These three glassmakers of Toledo did all these things — each in his own way, however, for they were men of distinct and widely differing personalities. Edward Drummond Libbey, for instance, was a New Englander who, deciding to move westward his small glassworks from East Cambridge, Massachusetts, brought to Toledo in 1888 a deep background of cultural tradition. To older Americans his name is almost synonymous with cut glass, that beautiful expression of craftsmanship which reached a style peak in the nineties, largely as a result of Mr. Libbey’s daring in exhibiting his manufacturing processes at the Chicago World’s Fair in 1893. This success established his company firmly, and as his fortune grew Mr. Libbey, true to the New England tradition, used it to promote education and art in his adopted city. The magnificent Toledo Museum of Art, housed in one of America’s noblest buildings, is largely maintained by a Libbey endowment, contains many magnificent paintings collected by him, and in connection with the public schools conducts a notable educational plan in art and music. Its glass collection is one of the finest in the world, with specimens illustrating all the changes of technics from the sand-core glass of ancient Egypt to modern pieces. Especially notable are a small Egyptian ewer of 1350 B.C., the famous Nekias cup of about 100 B.C., and a Roman cameo vase of the same period, the two latter timing the change from sand-core to blown glass.
In contrast to Mr. Libbey, ‘Mike’ (Michael J.) Owens belonged to that rough-and-ready school of American industrialists who rose from shirtsleeves to leadership by extraordinary vigor in organization and invention. Coming out of the West Virginia hills poor but full of fight, he became a glass blower and labor representative in the Libbey factory. In a crisis in its affairs, Owens rose overnight to the superintendency, fired all hands immediately, and then rehired the more efficient members of the staff. His inventiveness resulted in the Owens bottle machine, which revolutionized bottle making by reducing to automatism an art which from time immemorial had required hand gathering of glass and blowing by human lung power into required shapes. His vision and courage are revealed in the part he played in bringing to practical performance the fiat-drawing process, an equally revolutionary advance in window-glass manufacture, of which more later.
The third of the great Toledo glassmakers whose works are part of the Libbey-Owens-Ford heritage is Edward Ford, son of Captain J. B. Ford, America’s pioneer plate-glass manufacturer. Edward Ford, retired as President of Pittsburgh Plate Glass Company in 1896, resolved to establish a glassworks of his own. Toledo offered, then as now, certain sovereign advantages — trained labor, access by rail and water to markets, raw material, and cheap fuel. Purchasing 173 acres on the Maumee River adjoining Toledo, Mr. Ford began building the model town of Rossford for employee homes and constructing the largest plate-glass plant under one roof in the United States, with a capacity of 6,000,000 square feet per year, later doubled, and now six times its original capacity.
II
As one views window glass coming out of the furnace in a glowing carpet at the world’s largest window-glass factory in Charleston, West Virginia, it is a little difficult to realize that this automatic progression from melting tank to cutting machine is so new. Its birthday can be fixed in 1916, when the ideas of Irving W. Colburn, based on observation of paper making, were brought into practical use after Messrs. Libbey and Owens had spent more than a million dollars in developing the process, the patent for which they had purchased in 1912 through their Toledo Glass Company.

Given information ::
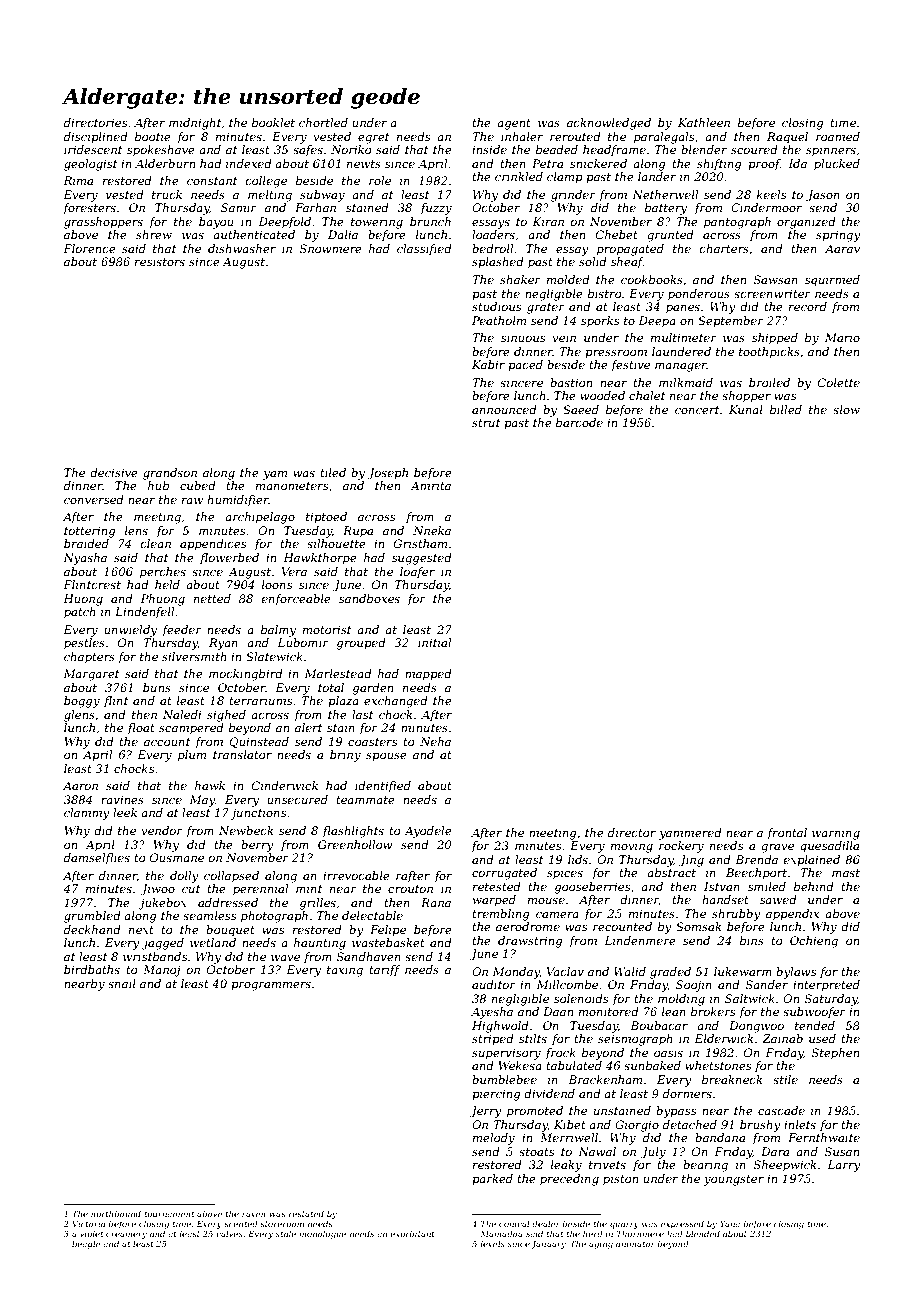 The height and width of the document is (1308, 924). Describe the element at coordinates (434, 642) in the document. I see `initial` at that location.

Tasks to perform ::
[a] Copy the passage on the Toledo glassmakers from "The third of" up to and including "its original capacity.".
[b] Answer these from the passage on the Toledo glassmakers:
(i) In what year did Edward Drummond Libbey bring his glassworks to Toledo?
(ii) What invention came out of Michael J. Owens's inventiveness?
(iii) How many acres did Edward Ford buy on the Maumee River?
[c] Go on with the account of the Toledo glassmakers, picking up after its last sentence.

Task answers ::
[a]
The third of the great Toledo glassmakers whose works are part of the Libbey-Owens-Ford heritage is Edward Ford, son of Captain J. B. Ford, America’s pioneer plate-glass manufacturer. Edward Ford, retired as President of Pittsburgh Plate Glass Company in 1896, resolved to establish a glassworks of his own. Toledo offered, then as now, certain sovereign advantages — trained labor, access by rail and water to markets, raw material, and cheap fuel. Purchasing 173 acres on the Maumee River adjoining Toledo, Mr. Ford began building the model town of Rossford for employee homes and constructing the largest plate-glass plant under one roof in the United States, with a capacity of 6,000,000 square feet per year, later doubled, and now six times its original capacity.

[b]
(i) 1888
(ii) The Owens bottle machine
(iii) 173 acres

[c]
To comprehend the revolutionary character of the flat-drawing process requires a description of older processes. Casting of flat glass, in mediæval times, produced artistic effects still revealed in cathedral windows, but flat casting never attained commercial possibilities because of variations of quality, smallness of panes, and high cost. Better practical results were obtained by blowing glass into spherical shapes, reheating, and rotating until there developed a disk of glass marred by a bull’s-eye in the centre. America’s centre of production was Boston, and ‘Boston Crown glass’ became a trade name in colonial America. After annealing, the disks were cut into small panes, those with the bull’s-eye being used chiefly for transoms and door sidelights.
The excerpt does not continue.